Dino-Lite EDGE PLUS AM4517M-FIT IR 850nm mikroskop

Die Physik – warum 850 nm dort eindringt, wo sichtbares Licht stoppt

Wenn Licht auf ein Material trifft, treten drei Phänomene auf: Reflexion, Absorption und Transmission. Der Anteil des absorbierten oder transmittierten Lichts ist stark wellenlängenabhängig:

  • Blaues Licht (450 nm) – Wird von den meisten Farben, Klebstoffen und biologischen Materialien stark absorbiert. Reichweite im Gewebe: ein Bruchteil eines Millimeters.
  • Grünes Licht (550 nm) – Wird von Hämoglobin (rotem Blut) absorbiert, durchdringt jedoch bestimmte Kunststoffe. Reichweite im Gewebe: 1–2 mm.
  • Rotes Licht (650 nm) – Wird von Wasser und den meisten biologischen Pigmenten nur minimal absorbiert. Reichweite im Gewebe: 3–5 mm.
  • Nahes Infrarot 850 nm – Wird von Wasser minimal absorbiert, keine Absorption durch Melanin oder die meisten Farbpigmente. Reichweite im Gewebe: 5–10 mm.

Bei opaken industriellen Materialien (schwarzer Lack, Silikonverguss, Klebebandkleber) ist die NIR-Transmission oft 20- bis 50-mal höher als bei sichtbarem Licht.
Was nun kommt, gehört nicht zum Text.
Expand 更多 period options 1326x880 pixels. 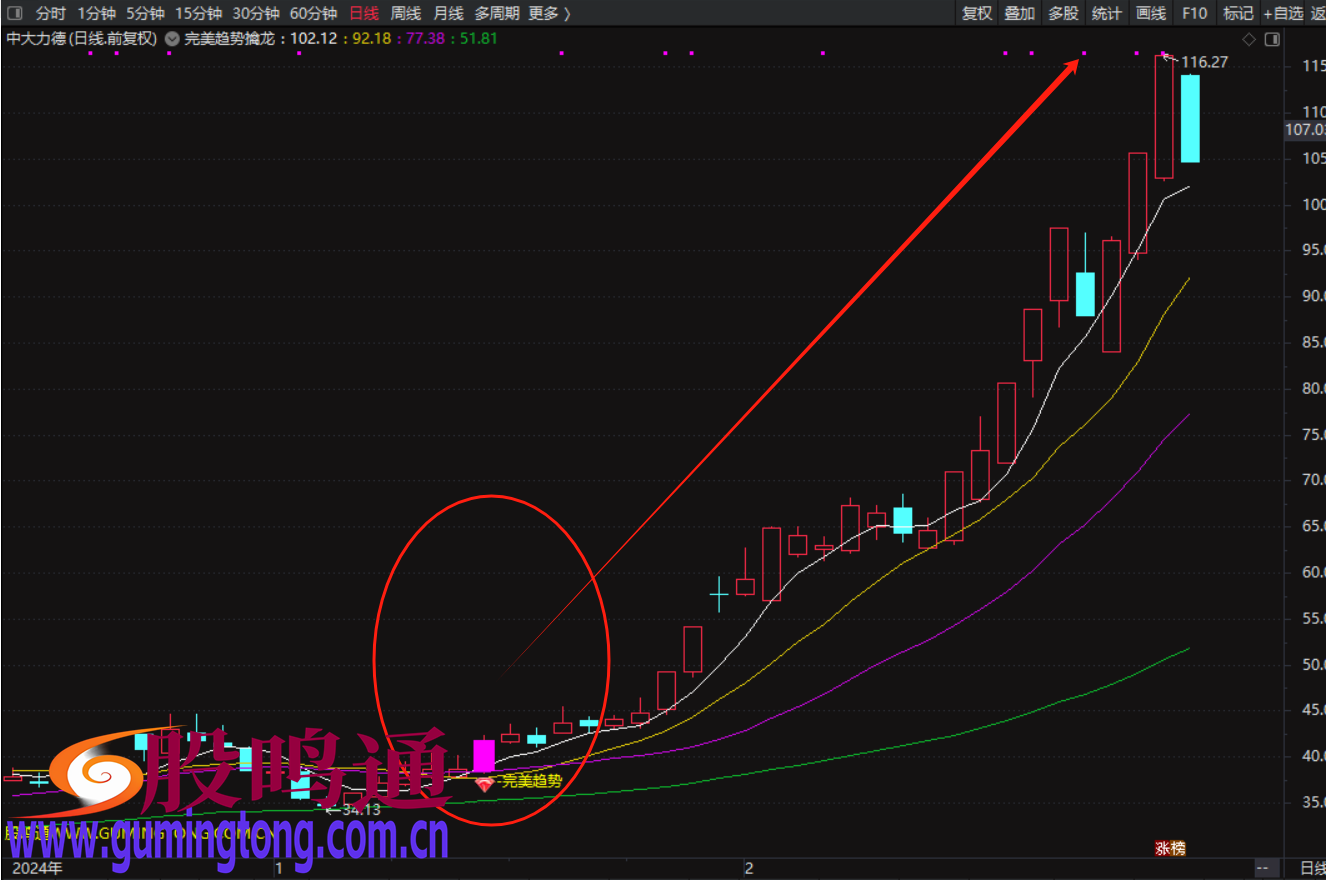pyautogui.click(x=549, y=13)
Dies bedeutet, dass Strukturen unter einer Lackschicht oder Silikondichtung sichtbar gemacht werden können, die im sichtbaren Licht vollkommen verborgen bleiben.

Sensorempfindlichkeit – warum Standardsensoren nicht funktionieren

Klassische CMOS-Sensoren sind für sichtbares Licht ausgelegt und verfügen über einen IR-Sperrfilter vor dem Sensor, um NIR-Licht zu blockieren – andernfalls würde eine Außenaufnahme bei Sonnenschein durch das infrarote Hintergrundlicht rötlich verfärbt werden. Das AM4517M-FIT ist stattdessen mit einem IR-optimierten Sensor ohne Sperrfilter ausgestattet – die Quantenausbeute des Sensors bei 850 nm liegt auf einem ähnlichen Niveau wie die von Sensoren für sichtbares Licht bei 550 nm.

Dies ist ein technischer Unterschied, der in vielen Datenblättern nicht direkt ersichtlich ist, in der Praxis jedoch entscheidend ist: Mit dem richtigen Sensor erhält man auch bei geringer NIR-Beleuchtung ein klares Bild; mit dem falschen Sensor bleibt das Bild selbst bei voller LED-Intensität dunkel und verrauscht.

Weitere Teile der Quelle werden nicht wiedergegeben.